__Reading passage__.
-- begin --
Steve Carter, Attorney General of Indiana, Monika Prekopa Talbot, Deputy Attorney General, Indianapolis, for Appellee.

OPINION

BAILEY, Judge.


Case Summary

Appellant-Defendant Marshall Highler ("Highler") appeals his conviction for Rape as a Class B felony.1 We affirm.

Issues

On appeal, Highler raises three issues, which we reorder and restate as:

I. Whether the jury selection system in Allen County deprived Highler of the right to a trial by a jury of his peers in violation of the Sixth and Fourteenth Amendments;

II. Whether the trial court improperly upheld the State's peremptory challenge to the only African-American venire person merely because the State offered a race-neutral, but religious discriminatory, reason for the strike; and

III. Whether the trial court abused its discretion by admitting certain evidence at trial.
-- end --
__Given entries__.
-- begin --
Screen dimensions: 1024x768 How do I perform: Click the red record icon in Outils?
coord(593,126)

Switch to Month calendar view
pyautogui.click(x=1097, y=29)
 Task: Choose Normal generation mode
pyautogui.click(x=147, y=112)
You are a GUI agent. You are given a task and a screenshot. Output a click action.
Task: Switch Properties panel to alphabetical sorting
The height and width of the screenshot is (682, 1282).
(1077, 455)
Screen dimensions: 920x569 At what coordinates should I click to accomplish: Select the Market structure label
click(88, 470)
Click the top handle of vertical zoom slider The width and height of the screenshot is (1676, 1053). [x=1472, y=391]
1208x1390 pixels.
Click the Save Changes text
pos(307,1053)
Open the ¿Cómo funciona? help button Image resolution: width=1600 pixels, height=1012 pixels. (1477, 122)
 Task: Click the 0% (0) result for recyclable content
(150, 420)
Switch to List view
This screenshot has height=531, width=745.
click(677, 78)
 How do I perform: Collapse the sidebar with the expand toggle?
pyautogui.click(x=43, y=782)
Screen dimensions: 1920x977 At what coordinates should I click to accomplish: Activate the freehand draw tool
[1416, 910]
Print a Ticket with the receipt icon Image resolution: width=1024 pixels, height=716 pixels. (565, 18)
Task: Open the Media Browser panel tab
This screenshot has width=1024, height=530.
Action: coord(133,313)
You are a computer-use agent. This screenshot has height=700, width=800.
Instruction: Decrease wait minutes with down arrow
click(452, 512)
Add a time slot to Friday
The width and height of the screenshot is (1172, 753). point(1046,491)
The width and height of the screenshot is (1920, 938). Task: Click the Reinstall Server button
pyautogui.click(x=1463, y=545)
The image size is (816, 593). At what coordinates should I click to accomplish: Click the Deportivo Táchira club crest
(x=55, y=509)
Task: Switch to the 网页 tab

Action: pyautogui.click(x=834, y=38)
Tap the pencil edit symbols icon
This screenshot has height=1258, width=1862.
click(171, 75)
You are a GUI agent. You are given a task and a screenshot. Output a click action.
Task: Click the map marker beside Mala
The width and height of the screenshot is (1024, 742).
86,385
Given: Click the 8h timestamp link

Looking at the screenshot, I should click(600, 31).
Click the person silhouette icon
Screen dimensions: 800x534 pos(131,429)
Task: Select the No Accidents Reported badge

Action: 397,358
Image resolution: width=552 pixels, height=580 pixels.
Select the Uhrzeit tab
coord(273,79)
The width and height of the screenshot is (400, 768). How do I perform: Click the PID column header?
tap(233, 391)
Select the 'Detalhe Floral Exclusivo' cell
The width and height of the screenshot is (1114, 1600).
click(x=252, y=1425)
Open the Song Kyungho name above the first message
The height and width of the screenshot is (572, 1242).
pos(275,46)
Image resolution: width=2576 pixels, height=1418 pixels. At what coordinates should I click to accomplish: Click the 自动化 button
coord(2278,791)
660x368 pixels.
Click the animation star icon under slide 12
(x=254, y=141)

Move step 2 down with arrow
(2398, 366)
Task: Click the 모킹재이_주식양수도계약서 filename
-- end --
__What is expected__. Reproduce the passage of the court opinion above from "I. Whether the jury" up to and including "evidence at trial.".

__Full response__.
I. Whether the jury selection system in Allen County deprived Highler of the right to a trial by a jury of his peers in violation of the Sixth and Fourteenth Amendments;

II. Whether the trial court improperly upheld the State's peremptory challenge to the only African-American venire person merely because the State offered a race-neutral, but religious discriminatory, reason for the strike; and

III. Whether the trial court abused its discretion by admitting certain evidence at trial.